You can use this plot in conjunction with __estat ovtest__ to test for non-linearity. To check for non-linearity in a single independent variable using **estat ovtest**, run a simple linear regression with your dependent variable and the independent variable you are testing. Then run **estat ovtest**.

**acprplot**

This is an augmented component-plus-residual plot. In a 1986 article by C.L. Mallows it is suggested that this plot is a bit better at detecting non-linearity than its non-augmented counterpart above. This graph has all the same options as the normal component-residual plot, so you may find a *lowess* or *median spline* line assists in identifying non-linearity. As with **cprplot** you can use this plot in conjunction with __estat ovtest__ to identify non-linearity in your independent variables more easily.

**rvpplot**

This independent variable plot graphs the residuals against an independent variable. It is a good plot for identifying regression assumption violations. If all linear regression assumptions are correct there should be no pattern to the graph. The interpretation of this plot is similar to the **rvfplot**. Any pattern is a problem, but a curved pattern indicates a non-linear relationship and some other patterns (such as cone or reverse-cone) indicate heteroskedasticity. As with **rvfplot** you can use __estat hettest__, __estat szroeter__ and __estat imtest__ to look for heteroskedasticity, and **graph matrix** or a simple linear regression is helpful when looking for linear relationships between variables.

**lvr2plot**

This plots leverage against normalized squared residuals (known as an L-R plot). This plot is useful in determining which individual observations have high leverage or large residual values. Leverage is on the Y-axis, and the red vertical line represents the average leverage across the dataset. Any point that is to the right of the red line has high leverage, and the points that are quite far to the right are cause for concern. Residual squared values are along the X-axis, and the red horizontal line represents the average squared residual value across the dataset. Any point that is above the red line has a large residual value, and the points that go up quite high are cause for concern.

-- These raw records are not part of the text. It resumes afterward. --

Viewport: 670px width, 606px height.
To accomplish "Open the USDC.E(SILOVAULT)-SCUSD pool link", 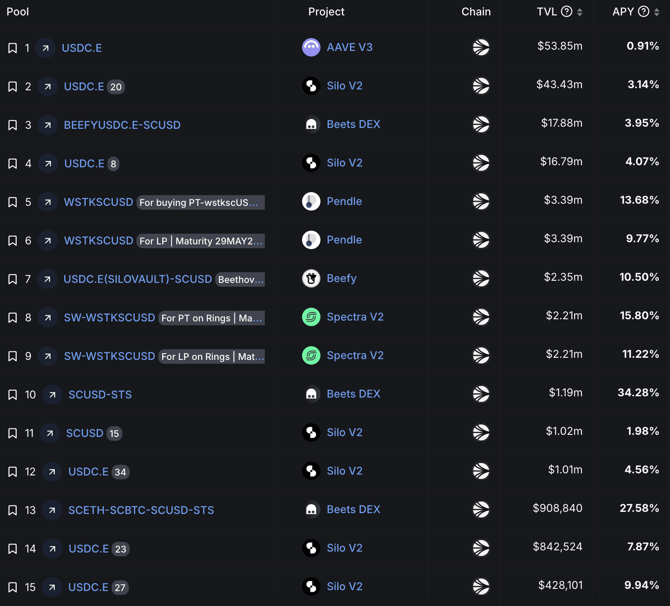I will [137, 279].
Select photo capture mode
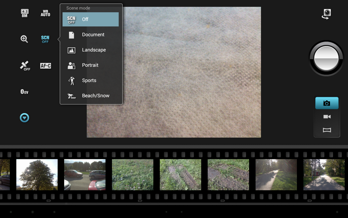The image size is (348, 218). 327,103
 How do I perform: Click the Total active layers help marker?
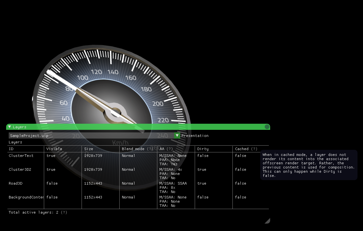(x=64, y=212)
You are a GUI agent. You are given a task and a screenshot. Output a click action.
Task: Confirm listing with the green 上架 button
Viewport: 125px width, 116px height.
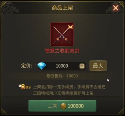[x=62, y=106]
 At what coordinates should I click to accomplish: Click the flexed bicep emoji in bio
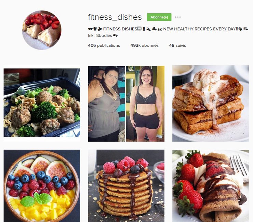tap(155, 29)
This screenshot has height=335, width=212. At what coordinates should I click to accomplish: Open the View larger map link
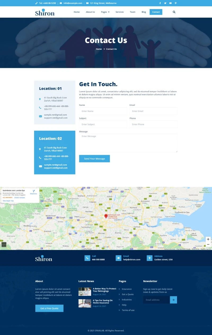point(8,201)
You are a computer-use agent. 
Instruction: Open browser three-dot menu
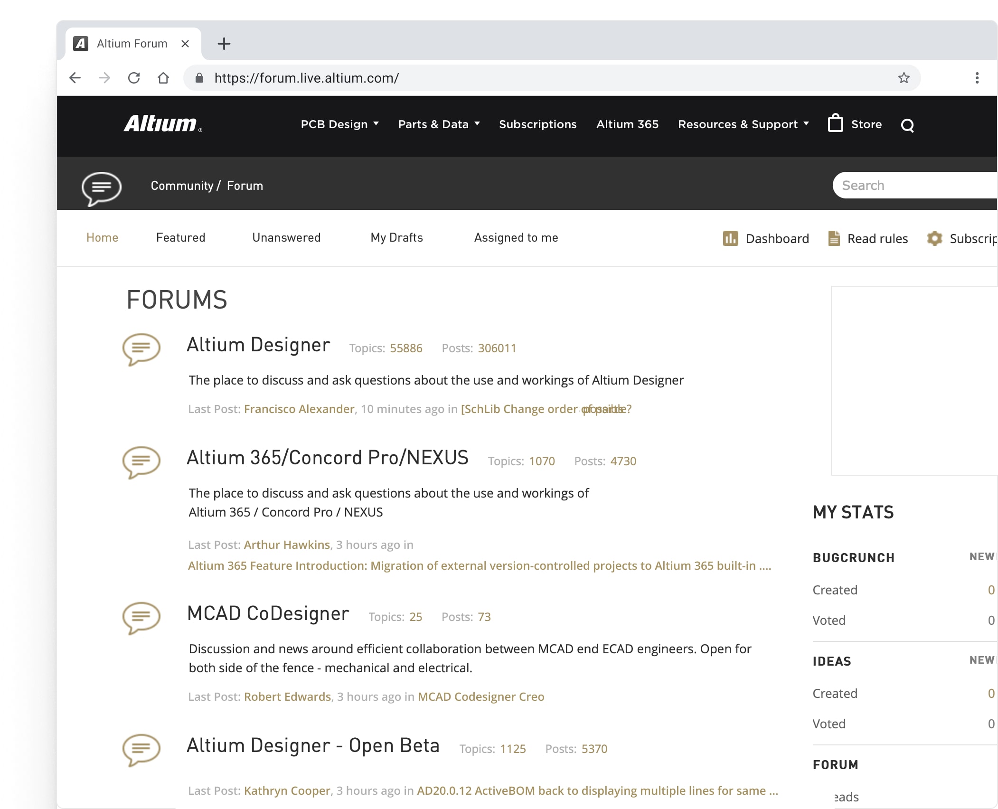pos(977,78)
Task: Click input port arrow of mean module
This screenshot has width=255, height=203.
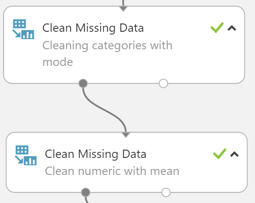Action: click(x=126, y=135)
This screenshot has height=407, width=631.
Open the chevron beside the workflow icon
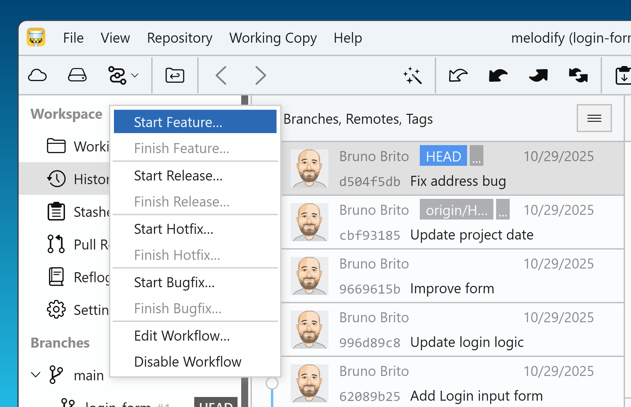point(135,75)
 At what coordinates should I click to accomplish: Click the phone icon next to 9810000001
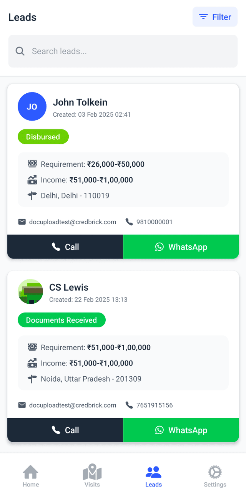coord(129,222)
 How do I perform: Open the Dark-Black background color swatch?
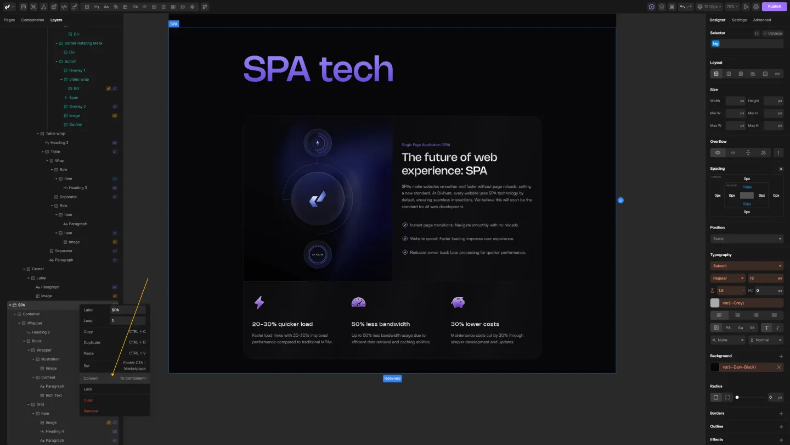click(x=715, y=367)
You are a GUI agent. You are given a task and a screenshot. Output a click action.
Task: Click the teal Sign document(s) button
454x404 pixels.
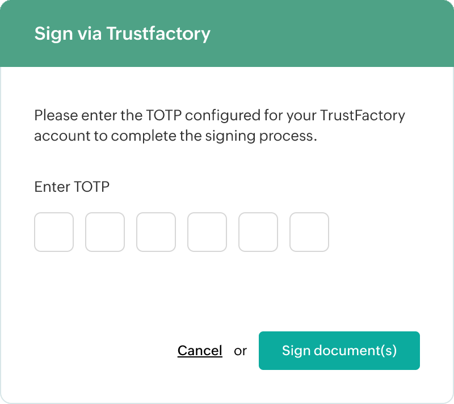339,351
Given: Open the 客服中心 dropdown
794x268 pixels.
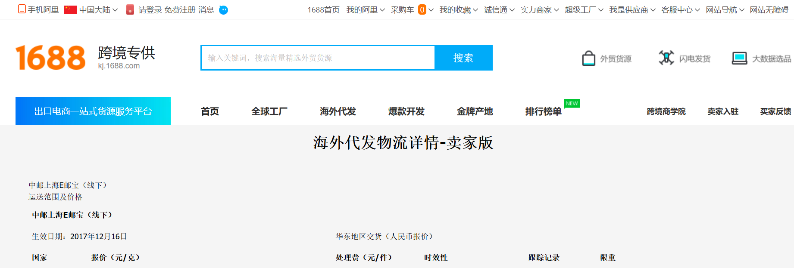Looking at the screenshot, I should pos(697,10).
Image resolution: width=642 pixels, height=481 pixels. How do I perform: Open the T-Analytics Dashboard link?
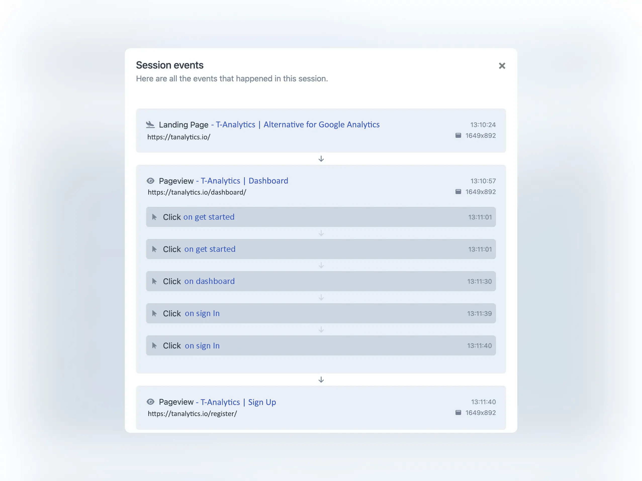coord(245,181)
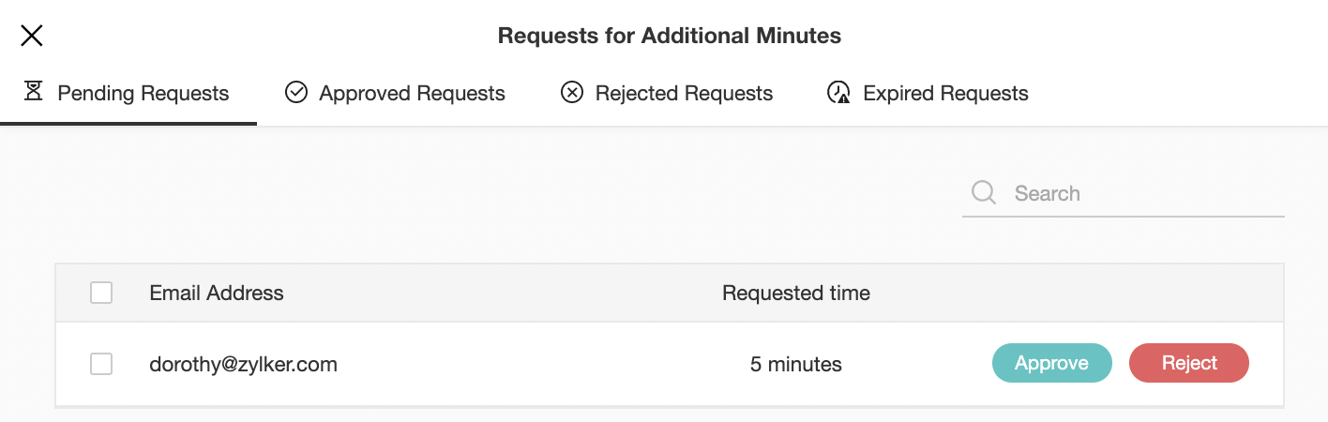Screen dimensions: 1328x422
Task: Select the dorothy@zylker.com email text
Action: (243, 364)
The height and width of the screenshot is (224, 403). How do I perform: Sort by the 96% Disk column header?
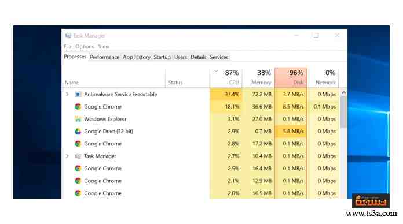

An observation with high leverage is one that has no close neighbouring observations. Because this lonely value has no neighbours it will naturally pull the regression line towards it, influencing the slope of the line. An observation with a large squared residual indicates that the predicted value based on the regression line was a lot higher or a lot lower than the actual observed value. This indicates outliers in the data. You can use this plot in conjunction with the __dfbeta__ and __predict__** **commands to identify outliers or overly influential or leveraged values.

These are just a few of Stata’s many post-estimation plots. The type of regression you run will determine which post-estimation plots are most useful to you. For a list of post-estimation plots for your regression you should check the post-estimation plot help file for that regression. To access, type *help command postestimation plots* or they may also be listed under the overall help file with *help command postestimation*. For example, **help regress postestimation plots** will bring up all linear regression diagnostic plots, but this will not work for the **logistic** command. The **logistic** plots are recorded with all the other postestimation commands under **help logistic postestimation**.